**WHAT THE TASK REQUIRES**
Give every entry again, word for word and in full.

BEGIN DATA RECORDS

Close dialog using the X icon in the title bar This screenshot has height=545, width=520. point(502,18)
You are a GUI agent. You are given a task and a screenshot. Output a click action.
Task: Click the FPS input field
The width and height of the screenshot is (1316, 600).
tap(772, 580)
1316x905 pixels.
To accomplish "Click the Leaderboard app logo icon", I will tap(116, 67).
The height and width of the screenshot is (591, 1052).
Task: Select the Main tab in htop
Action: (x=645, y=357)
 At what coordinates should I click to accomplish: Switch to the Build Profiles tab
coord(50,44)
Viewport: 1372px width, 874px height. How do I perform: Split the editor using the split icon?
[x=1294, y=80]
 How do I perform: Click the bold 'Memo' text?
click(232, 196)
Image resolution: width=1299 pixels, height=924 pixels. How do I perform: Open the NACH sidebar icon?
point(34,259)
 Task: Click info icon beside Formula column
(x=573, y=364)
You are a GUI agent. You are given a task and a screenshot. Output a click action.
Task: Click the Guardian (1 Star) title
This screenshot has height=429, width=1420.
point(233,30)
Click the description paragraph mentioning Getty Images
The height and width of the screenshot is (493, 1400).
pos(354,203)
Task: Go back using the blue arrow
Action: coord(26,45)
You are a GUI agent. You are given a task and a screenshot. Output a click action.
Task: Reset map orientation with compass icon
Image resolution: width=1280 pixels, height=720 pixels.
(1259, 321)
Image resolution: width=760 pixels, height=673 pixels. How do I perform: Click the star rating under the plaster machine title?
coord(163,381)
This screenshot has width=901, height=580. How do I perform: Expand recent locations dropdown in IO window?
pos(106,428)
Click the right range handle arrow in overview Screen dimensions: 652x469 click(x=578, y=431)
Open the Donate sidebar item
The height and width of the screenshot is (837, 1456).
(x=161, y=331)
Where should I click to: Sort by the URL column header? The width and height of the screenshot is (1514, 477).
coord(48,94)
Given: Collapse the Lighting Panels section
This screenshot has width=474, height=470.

END DATA RECORDS

**TASK ANSWER**
Close dialog using the X icon in the title bar This screenshot has height=545, width=520. point(502,18)
You are a GUI agent. You are given a task and a screenshot. Output a click action.
Task: Click the FPS input field
The width and height of the screenshot is (1316, 600).
tap(772, 580)
1316x905 pixels.
To accomplish "Click the Leaderboard app logo icon", I will tap(116, 67).
The height and width of the screenshot is (591, 1052).
Task: Select the Main tab in htop
Action: (x=645, y=357)
 At what coordinates should I click to accomplish: Switch to the Build Profiles tab
coord(50,44)
Viewport: 1372px width, 874px height. How do I perform: Split the editor using the split icon?
[x=1294, y=80]
 How do I perform: Click the bold 'Memo' text?
click(232, 196)
Image resolution: width=1299 pixels, height=924 pixels. How do I perform: Open the NACH sidebar icon?
point(34,259)
 Task: Click info icon beside Formula column
(x=573, y=364)
You are a GUI agent. You are given a task and a screenshot. Output a click action.
Task: Click the Guardian (1 Star) title
This screenshot has height=429, width=1420.
point(233,30)
Click the description paragraph mentioning Getty Images
The height and width of the screenshot is (493, 1400).
pos(354,203)
Task: Go back using the blue arrow
Action: coord(26,45)
You are a GUI agent. You are given a task and a screenshot. Output a click action.
Task: Reset map orientation with compass icon
Image resolution: width=1280 pixels, height=720 pixels.
(1259, 321)
Image resolution: width=760 pixels, height=673 pixels. How do I perform: Click the star rating under the plaster machine title?
coord(163,381)
This screenshot has width=901, height=580. How do I perform: Expand recent locations dropdown in IO window?
pos(106,428)
Click the right range handle arrow in overview Screen dimensions: 652x469 click(x=578, y=431)
Open the Donate sidebar item
The height and width of the screenshot is (837, 1456).
(x=161, y=331)
Where should I click to: Sort by the URL column header? The width and height of the screenshot is (1514, 477).
coord(48,94)
Given: Collapse the Lighting Panels section
This screenshot has width=474, height=470.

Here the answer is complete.